I think whoever created that imgur image had the word highlighted when they captured it. If you look at the pdf it's not there. (page 100 http://s3.documentcloud.org/documents/801182/redacted-pleadi...)


Because it refers to http://www.scp-wiki.net/scp-087


> The story is the FBI asked for Snowden's emails and correspondence.

That's not the story that you linked.

From the article you linked: "The filings show that Lavabit was served on June 28 with a so-called “pen register” order requiring it to record, and provide the government with, the e-mail “from” and “to” lines on every e-mail, as well as the IP address used to access the mailbox. Because they provide only metadata, pen register orders can be obtained without “probable cause” that the target has committed a crime."


Yes and No. Yes they originally wanted a so called pen register.I should have been clearer with that. This request was without a warrant. Lavabit refused.

Then the fed's got an order from a Judge for it.
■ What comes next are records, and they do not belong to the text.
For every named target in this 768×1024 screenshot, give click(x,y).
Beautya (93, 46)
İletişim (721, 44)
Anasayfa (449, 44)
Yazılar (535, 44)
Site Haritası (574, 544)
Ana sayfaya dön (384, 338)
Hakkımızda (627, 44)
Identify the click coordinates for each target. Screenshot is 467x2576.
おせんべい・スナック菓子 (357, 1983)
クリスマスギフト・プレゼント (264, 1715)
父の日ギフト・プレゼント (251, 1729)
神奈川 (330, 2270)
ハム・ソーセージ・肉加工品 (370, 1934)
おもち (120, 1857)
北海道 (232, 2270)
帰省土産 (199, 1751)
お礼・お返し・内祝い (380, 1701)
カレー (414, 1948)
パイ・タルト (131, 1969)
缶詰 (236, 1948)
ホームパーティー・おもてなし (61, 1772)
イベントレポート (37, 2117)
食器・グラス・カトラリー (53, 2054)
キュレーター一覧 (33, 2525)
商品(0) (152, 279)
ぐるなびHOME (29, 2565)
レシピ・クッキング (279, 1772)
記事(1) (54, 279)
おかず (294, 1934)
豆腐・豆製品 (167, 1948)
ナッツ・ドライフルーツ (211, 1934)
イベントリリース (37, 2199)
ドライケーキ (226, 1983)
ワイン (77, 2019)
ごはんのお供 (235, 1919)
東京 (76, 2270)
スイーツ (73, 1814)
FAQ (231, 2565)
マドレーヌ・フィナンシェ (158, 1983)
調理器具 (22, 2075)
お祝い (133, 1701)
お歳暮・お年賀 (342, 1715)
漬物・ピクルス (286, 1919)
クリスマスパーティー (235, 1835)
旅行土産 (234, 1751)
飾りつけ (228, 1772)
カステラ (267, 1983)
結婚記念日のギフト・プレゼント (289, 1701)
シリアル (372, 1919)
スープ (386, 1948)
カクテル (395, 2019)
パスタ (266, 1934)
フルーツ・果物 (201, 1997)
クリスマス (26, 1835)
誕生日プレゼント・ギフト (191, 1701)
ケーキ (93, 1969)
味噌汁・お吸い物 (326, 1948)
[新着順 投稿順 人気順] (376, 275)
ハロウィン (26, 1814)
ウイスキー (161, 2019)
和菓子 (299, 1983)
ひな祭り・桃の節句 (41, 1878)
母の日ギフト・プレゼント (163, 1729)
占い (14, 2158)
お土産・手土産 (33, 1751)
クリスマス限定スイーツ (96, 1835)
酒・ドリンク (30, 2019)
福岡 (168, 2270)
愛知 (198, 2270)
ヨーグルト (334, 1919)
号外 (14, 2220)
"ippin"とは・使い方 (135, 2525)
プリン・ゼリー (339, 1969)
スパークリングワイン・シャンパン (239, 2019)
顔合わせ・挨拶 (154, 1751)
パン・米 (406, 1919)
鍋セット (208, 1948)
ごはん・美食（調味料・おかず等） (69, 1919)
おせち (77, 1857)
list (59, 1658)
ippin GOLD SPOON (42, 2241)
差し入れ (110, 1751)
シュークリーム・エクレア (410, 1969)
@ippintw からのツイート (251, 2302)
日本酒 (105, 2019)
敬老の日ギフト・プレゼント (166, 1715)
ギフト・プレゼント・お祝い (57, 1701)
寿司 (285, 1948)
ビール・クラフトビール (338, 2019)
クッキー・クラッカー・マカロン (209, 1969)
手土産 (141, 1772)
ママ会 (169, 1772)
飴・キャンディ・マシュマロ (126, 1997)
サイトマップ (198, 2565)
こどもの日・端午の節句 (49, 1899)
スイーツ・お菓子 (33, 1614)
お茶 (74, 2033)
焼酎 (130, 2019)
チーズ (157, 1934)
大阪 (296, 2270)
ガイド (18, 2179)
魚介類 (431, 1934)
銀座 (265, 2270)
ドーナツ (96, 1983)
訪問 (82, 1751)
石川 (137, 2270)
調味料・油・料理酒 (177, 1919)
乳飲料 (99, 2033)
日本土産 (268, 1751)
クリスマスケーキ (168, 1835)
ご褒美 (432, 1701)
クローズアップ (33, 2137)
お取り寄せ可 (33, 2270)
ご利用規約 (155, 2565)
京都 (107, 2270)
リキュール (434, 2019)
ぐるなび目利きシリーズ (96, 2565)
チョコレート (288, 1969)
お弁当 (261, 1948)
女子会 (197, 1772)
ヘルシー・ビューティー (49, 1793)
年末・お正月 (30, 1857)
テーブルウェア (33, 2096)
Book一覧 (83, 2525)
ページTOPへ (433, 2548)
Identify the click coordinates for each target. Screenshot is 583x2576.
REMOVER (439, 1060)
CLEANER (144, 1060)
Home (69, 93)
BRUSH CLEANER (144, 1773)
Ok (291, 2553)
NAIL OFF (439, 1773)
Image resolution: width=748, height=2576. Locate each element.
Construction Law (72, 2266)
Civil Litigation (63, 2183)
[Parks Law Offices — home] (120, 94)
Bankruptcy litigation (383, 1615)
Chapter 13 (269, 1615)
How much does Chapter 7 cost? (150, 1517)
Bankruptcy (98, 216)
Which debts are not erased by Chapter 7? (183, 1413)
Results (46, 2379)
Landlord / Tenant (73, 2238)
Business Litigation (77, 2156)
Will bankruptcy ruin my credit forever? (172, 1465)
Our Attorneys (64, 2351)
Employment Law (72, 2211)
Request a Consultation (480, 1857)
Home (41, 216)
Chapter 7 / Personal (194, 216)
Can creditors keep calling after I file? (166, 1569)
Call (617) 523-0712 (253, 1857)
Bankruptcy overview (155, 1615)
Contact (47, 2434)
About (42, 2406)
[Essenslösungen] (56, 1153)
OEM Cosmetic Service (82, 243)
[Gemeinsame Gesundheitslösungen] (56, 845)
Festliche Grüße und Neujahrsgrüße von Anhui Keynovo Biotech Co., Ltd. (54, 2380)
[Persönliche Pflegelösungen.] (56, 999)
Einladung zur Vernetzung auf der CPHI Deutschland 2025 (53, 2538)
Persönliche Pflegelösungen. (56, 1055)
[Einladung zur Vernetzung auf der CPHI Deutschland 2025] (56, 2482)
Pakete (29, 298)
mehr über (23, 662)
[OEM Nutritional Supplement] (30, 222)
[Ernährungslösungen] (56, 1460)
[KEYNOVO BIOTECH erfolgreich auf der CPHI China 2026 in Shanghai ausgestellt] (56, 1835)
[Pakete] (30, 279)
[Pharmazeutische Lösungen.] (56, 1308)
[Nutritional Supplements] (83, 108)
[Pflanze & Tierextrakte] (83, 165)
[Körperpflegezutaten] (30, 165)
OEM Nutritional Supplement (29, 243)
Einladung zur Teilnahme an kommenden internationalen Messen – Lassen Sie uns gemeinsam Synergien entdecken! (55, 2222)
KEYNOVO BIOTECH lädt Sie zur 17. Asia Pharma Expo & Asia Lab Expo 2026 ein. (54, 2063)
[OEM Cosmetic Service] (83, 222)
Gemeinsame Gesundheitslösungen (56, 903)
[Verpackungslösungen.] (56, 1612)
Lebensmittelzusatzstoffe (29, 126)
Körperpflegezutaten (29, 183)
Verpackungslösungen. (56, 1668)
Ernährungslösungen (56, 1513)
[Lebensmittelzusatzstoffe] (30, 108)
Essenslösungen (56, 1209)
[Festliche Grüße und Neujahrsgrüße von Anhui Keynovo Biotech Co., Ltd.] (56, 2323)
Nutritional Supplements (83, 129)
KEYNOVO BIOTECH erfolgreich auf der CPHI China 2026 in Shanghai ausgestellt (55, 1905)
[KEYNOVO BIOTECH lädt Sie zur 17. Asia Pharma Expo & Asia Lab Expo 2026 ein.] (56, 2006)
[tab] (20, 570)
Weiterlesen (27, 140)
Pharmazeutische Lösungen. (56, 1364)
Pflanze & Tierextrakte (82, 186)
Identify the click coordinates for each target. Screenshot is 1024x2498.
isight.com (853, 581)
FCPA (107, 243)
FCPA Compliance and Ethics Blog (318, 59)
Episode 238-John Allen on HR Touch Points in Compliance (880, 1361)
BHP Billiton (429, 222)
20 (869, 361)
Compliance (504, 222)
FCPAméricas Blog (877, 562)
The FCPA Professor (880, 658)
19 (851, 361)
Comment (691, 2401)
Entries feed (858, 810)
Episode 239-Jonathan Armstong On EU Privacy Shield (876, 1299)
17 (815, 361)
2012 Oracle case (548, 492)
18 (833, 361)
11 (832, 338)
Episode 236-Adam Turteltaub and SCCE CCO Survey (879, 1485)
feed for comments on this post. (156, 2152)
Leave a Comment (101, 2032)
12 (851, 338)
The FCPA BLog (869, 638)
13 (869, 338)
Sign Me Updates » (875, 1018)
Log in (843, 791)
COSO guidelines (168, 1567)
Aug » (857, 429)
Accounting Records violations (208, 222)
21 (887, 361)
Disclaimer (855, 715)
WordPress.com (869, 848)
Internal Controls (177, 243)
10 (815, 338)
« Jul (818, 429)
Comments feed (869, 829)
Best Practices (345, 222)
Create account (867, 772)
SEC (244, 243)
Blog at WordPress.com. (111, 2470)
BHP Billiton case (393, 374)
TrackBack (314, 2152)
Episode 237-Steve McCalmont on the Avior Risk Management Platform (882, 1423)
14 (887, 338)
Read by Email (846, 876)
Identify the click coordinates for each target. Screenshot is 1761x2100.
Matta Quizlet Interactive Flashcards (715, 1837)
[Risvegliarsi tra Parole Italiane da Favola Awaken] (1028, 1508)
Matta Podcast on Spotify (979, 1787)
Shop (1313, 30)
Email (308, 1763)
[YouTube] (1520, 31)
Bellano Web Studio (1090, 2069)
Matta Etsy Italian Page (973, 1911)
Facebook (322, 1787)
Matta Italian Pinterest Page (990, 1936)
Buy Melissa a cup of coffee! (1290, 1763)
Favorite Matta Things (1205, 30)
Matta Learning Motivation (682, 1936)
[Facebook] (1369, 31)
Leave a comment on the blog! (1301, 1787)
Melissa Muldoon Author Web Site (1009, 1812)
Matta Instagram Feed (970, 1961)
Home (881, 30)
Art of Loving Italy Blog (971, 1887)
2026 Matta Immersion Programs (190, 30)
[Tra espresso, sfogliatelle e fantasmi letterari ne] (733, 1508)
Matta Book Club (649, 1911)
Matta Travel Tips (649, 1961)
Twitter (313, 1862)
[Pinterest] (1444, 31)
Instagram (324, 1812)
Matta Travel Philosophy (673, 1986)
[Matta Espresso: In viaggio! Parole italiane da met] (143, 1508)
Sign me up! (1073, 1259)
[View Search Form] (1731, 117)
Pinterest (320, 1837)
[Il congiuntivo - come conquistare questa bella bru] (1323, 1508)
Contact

Lavabit still refused.

Finally, the Feds, got a court order to the keys to the kingdom so to speak. At this point Lavabit is willing to implement a pen register. The fed's don't trust them to do it, so they stick with the final order. Lavabit shuts down.


Just because the FBI did not get the specific information they wanted as quickly as they would have liked should not entitle them to gather information on people not included in the original warrant... people who the FBI had no probably cause and no justification for grabbing their data.

I just don't understand how that makes sense. "You wouldn't give us Snowden's info so now we get everyone's info!" Why can't the FBI or the court further compel Lavabit to give up just the information they were authorized to get?


I agree the FBI shouldn't get access to everything. From the perspective of a Federal judge,however, there he cannot allow Lavabit to just not comply. So giving the FBI access and maintaining "safeguards" to prevent them from abusing it is an acceptable outcome. (Note, I don't trust those safeguards)

Now, why is that the outcome and not just forcing Lavabit to hand over select information via say the US Marshal's. Because Lavabit said that would take a while to implement and by this point the Feds think Lavabit is dicking around with them, the Feds decided this option won't work.

The feds obviously don't know the code base and can't implement the requested functionality themselves even if they somehow gained access to the service without taking it down. But they can ask for the SSL keys. That's a tangible piece of information the court can force Lavabit to hand over immediately. It makes sense that the government would request it. And it makes some sense that a federal judge would allow it after Lavabit itself rejected the option that preserved the privacy of the rest of it's users.


Why conceal the donate link behind a link shortener? And on yet another creepy surveillance related story. I can't be the only one that sees the irony here.

TinyURL allows previewing of links by adding 'preview' as a subdomain, like so: http://preview.tinyurl.com/m65n4ko

Now we can see where your link really takes us, to a PayPal donate page: https://www.paypal.com/cgi-bin/webscr?cmd=_s- xclick&hosted_button_id=7BCR4A5W9PNN4

This way, you can still have your (unnecessary) click tracking while still giving the reader choice. I think you used a link shortener only to track clicks, since there is no 140 character limit here on HN. Ask yourself if this practice is really necessary.


Sorry - The shortened link was copied from his Facebook post. I thought it appeared sketchy but when I tried to expand it and paste it into HN it got corrupted (just like in your post). I was too lazy to figure a workaround. Sorry.


maybe so, but have you noticed that your paypal link is only partly clickable?


I can't use Paypal in my country


I wouldn't use Paypal anyway. They repeatedly stood out in the past for closing donation funds for non-profits for dubious reasons and other forms of being shitty. I don't trust them to use my money in the way I inteded it to be used.